A internet transformou radicalmente as realidades práticas e econômicas da difusão do conhecimento científico e do patrimônio cultural. Pela primeira vez na história, a Internet oferece-nos a possibilidade de constituir uma representação global e interativa do conhecimento humano, incluindo o patrimônio cultural e a garantia de acesso mundial. [...] redigimos essa declaração para promover a Internet como o instrumento funcional ao serviço de uma base de conhecimento científico global e do pensamento humano, e para especificar medidas que os responsáveis políticos, os institutos de investigação, as entidades financiadoras, as bibliotecas, os arquivos e os museus devem considerar.
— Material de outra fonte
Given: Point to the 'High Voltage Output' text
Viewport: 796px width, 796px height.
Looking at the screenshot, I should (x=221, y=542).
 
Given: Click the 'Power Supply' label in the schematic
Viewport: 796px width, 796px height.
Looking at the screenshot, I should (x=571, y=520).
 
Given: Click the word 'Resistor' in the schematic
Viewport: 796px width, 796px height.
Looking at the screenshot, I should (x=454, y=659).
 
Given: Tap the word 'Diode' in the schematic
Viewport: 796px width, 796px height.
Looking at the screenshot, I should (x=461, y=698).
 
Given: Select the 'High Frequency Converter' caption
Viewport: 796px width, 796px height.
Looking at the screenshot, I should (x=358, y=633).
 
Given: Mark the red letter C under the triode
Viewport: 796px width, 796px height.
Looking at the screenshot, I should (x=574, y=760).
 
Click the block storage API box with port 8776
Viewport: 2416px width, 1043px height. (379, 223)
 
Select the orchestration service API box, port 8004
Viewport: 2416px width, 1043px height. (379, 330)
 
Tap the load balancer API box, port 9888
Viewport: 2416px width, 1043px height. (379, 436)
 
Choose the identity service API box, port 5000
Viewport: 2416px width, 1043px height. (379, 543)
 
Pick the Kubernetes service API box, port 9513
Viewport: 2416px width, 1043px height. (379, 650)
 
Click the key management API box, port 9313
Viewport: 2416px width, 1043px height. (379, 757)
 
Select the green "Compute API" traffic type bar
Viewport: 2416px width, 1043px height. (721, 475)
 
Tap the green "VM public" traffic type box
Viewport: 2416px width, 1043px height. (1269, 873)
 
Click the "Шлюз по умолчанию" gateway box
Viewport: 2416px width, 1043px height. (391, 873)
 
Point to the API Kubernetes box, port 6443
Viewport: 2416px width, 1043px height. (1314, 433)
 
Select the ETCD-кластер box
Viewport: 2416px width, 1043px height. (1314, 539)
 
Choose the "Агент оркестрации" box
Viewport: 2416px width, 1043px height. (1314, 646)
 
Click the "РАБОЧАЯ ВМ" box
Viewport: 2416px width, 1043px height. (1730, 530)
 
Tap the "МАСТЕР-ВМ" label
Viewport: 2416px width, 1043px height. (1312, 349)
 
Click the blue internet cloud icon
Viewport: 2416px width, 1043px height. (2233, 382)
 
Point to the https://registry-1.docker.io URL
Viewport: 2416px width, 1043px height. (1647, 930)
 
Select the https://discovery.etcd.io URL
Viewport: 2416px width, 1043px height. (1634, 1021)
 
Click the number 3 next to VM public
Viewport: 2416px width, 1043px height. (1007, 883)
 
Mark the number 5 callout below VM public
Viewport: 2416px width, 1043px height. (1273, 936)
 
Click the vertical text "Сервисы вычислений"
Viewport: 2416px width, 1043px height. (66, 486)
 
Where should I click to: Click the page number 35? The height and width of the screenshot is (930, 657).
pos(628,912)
A respeito das formas de evolução da produção científica, ou mesmo da colaboração entre pesquisadores propiciada pela internet, Sales (2014, p. 20) argumenta que

é preciso se valer de todos os artifícios da trazidos pelo advento da tecnologia para fazer com que a comunicação científica siga para além de um documento simples. O novo padrão de produção de conhecimento científico, baseado na geração intensiva de conjunto de dados, demanda tipos inéditos de publicações que consigam integrar dados de toda natureza e publicações tradicionais de formas digitais, criando um novo gênero de publicação web.

Se nos primórdios da ciência moderna, a sociedade se preocupou com o armazenamento dos dados científicos primários, registrados em cadernos pessoais, bem como com a preservação dos resultados das pesquisas publicados em artigos de periódicos e livros, o momento é propício para a sociedade se preocupar com a gestão dos dados científicos coletados

online, de forma a garantir o acesso a futuras gerações de pesquisadores.